N'allons-nous pas raconter l'histoire américaine comme une histoire d'hommes et de femmes imparfaits essayant de créer une union plus parfaite? Les alliés du bien sont imparfaits, sans aucun doute. Et certains personnages semblent manquer de qualités rédemptrices. Mais laissés avec le choix entre abandonner l'histoire ou la raconter avec une horrible honnêteté, ne raconterons-nous pas une histoire dans laquelle la flamme de la liberté a été en quelque sorte attisée par des personnes nobles et, souvent, ignoble? N'honorerons-nous pas ceux qui sont prêts à risquer leur propre vie pour maintenir cette flamme vivante et la voir grandir?

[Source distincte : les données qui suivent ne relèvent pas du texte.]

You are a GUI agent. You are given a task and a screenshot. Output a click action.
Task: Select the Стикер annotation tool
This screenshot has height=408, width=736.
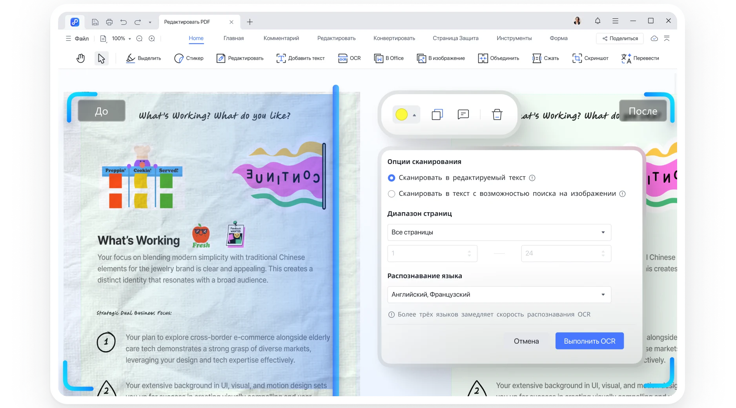click(189, 58)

Il est temps que nous confrontions notre histoire paradoxale de personnalités, de croyances et d'institutions, racontant une histoire de lutte continue pour manifester un héritage civique de la liberté individuelle et de la dignité humaine. Une lutte marquée par l'échec, mais qui, nous l'espérons, continuera à porter ses fruits pour le bien de l'humanité.

James L. Caton

James L. Caton

James L. Caton est professeur adjoint au Département d'agro-industrie et d'économie appliquée et membre du Centre pour l'étude des choix publics et des entreprises privées de la North Dakota State University. Ses intérêts de recherche comprennent la simulation basée sur les agents et les théories monétaires de la fluctuation macroéconomique. Il a publié des articles dans des revues savantes, notamment The Southern Economic Journal, le Journal of Entrepreneurship and Public Policy et le Journal of Artificial Societies and Social Simulation. Il est également coéditeur de Macroeconomics, un ensemble d'essais et de sources primaires en deux volumes sur la pensée macroéconomique classique et moderne.

Caton a obtenu son doctorat. en économie de l'Université George Mason, sa maîtrise en économie de l'Université d'État de San Jose et son B.A. en histoire de l'Université d'État de Humboldt.